Ontvangen 26 maart 2019
De ondergetekende stelt het volgende amendement voor:
In artikel I, onderdeel D, wordt artikel 135a lid 2 als volgt gewijzigd:
1. Na «Het bezoldigingsbeleid wordt» wordt ingevoegd «bij iedere materiële wijziging en».
2. Er wordt een zin toegevoegd, luidende:
Indien in de statuten is bepaald dat een ander orgaan dan de algemene vergadering de bezoldiging van bestuurders vaststelt, wordt voor de toepassing van dit artikel onder een materiële wijziging in ieder geval verstaan een verhoging van de vaste bezoldiging met meer dan de gemiddelde jaarlijkse verandering in het gemiddelde loon als bedoeld in artikel 10 van de Wet op de loonbelasting 1964 over de voorgaande vijf boekjaren van de werknemers van de vennootschap en haar groepsmaatschappijen die geen bestuurder zijn gedurende deze periode, uitgaande van een volledige werkweek.

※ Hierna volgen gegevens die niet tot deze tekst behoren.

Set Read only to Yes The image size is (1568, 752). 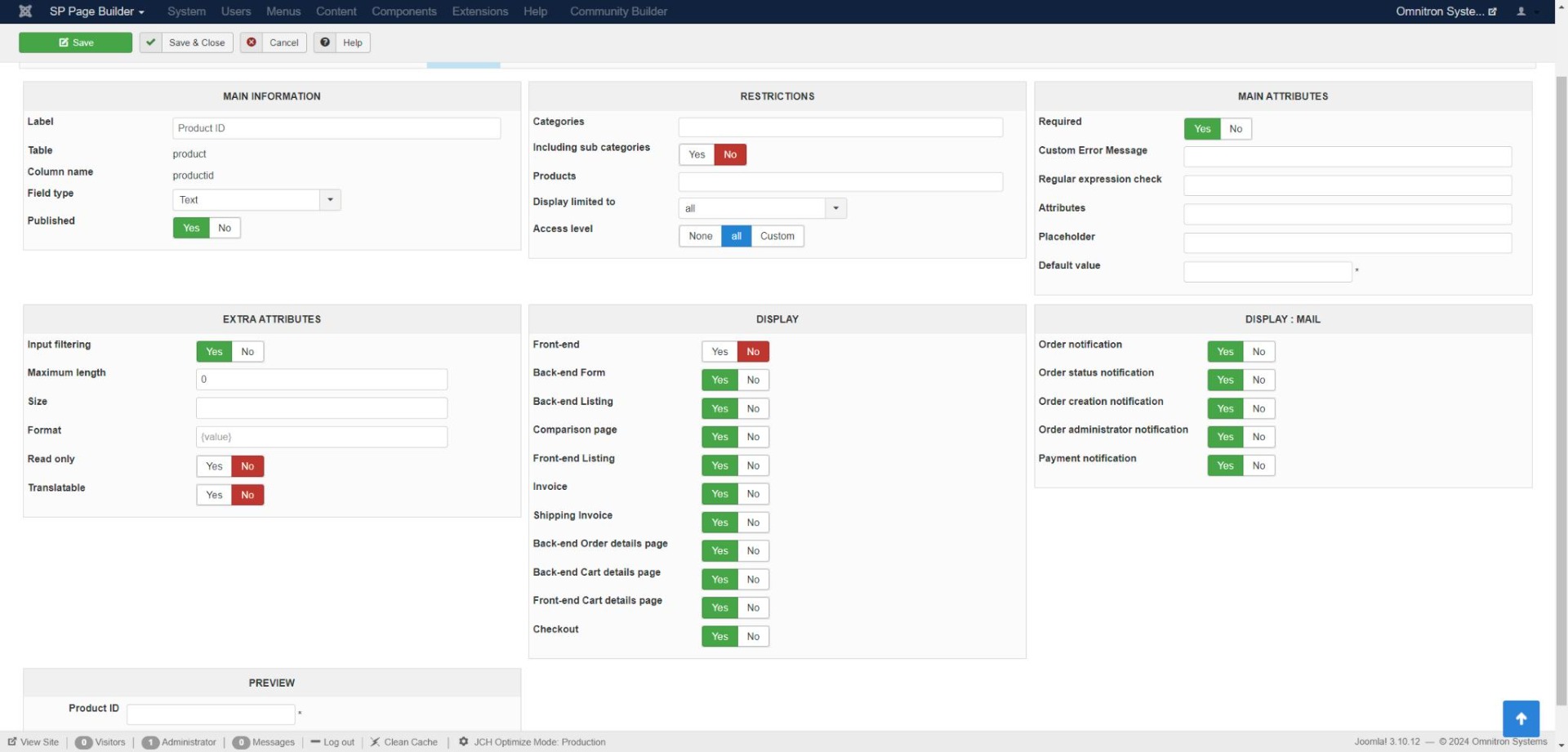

Tegenwoordig moet de gemiddelde werknemer 171 jaar werken om het jaarsalaris van een ceo bijeen te sprokkelen. De indiener is ervan overtuigd dat het voor de samenleving beter is deze kloof te verkleinen in plaats van te vergroten. Dit amendement zorgt voor meer grip op bestuurdersbeloningen door te verduidelijken wanneer sprake is van een materiële wijziging van het bezoldigingsbeleid die ter stemming aan de algemene vergadering moet worden voorgelegd. Dit amendement zorgt ervoor dat aandeelhouders expliciet toestemming moeten geven wanneer de voorgestelde salarisstijging van bestuurders groter dan of gelijk is aan de stijging van het salaris van de gemiddelde werknemer binnen de onderneming. Hierdoor kunnen controversiële voorstellen voor salarisverhogingen geen doorgang meer vinden zonder expliciete instemming van de aandeelhouders. Uit artikel 9 bis van de Richtlijn 2017/828/EU over de langetermijnbetrokkenheid van aandeelhouders volgt dat beursvennootschappen het bezoldigingsbeleid bij iedere materiële wijziging en ten minste om de vier jaar aan de algemene vergadering moeten voorleggen ter stemming. De verplichting om ten minste iedere vier jaar het bezoldigingsbeleid te laten vaststellen door de algemene vergadering wordt geïmplementeerd in het voorgestelde artikel 2:135a lid 2 BW. De verplichting om het bezoldigingsbeleid bij iedere materiële wijziging te laten vaststellen door de algemene vergadering, volgt niet expliciet uit dat artikellid. Door middel van het amendement wordt deze verplichting geëxpliciteerd. Daarnaast wordt verduidelijkt dat er in ieder geval sprake is van een materiële wijziging van het bezoldigingsbeleid indien de raad van commissarissen voornemens is om de vaste bezoldiging van een bestuurder met meer te verhogen dan de gemiddelde jaarlijkse verandering in de vaste bezoldiging over de voorgaande vijf boekjaren, uitgaande van een volledige werkweek, van de werknemers van de vennootschap en haar groepsmaatschappijen die geen bestuurder zijn gedurende deze periode. Op deze wijze wordt voorkomen dat omvangrijke stijgingen van de vaste bezoldiging van bestuurders kunnen worden doorgevoerd zonder goedkeuring van de algemene vergadering doordat dergelijke stijgingen niet als een materiële wijziging van het bezoldigingsbeleid worden aangemerkt.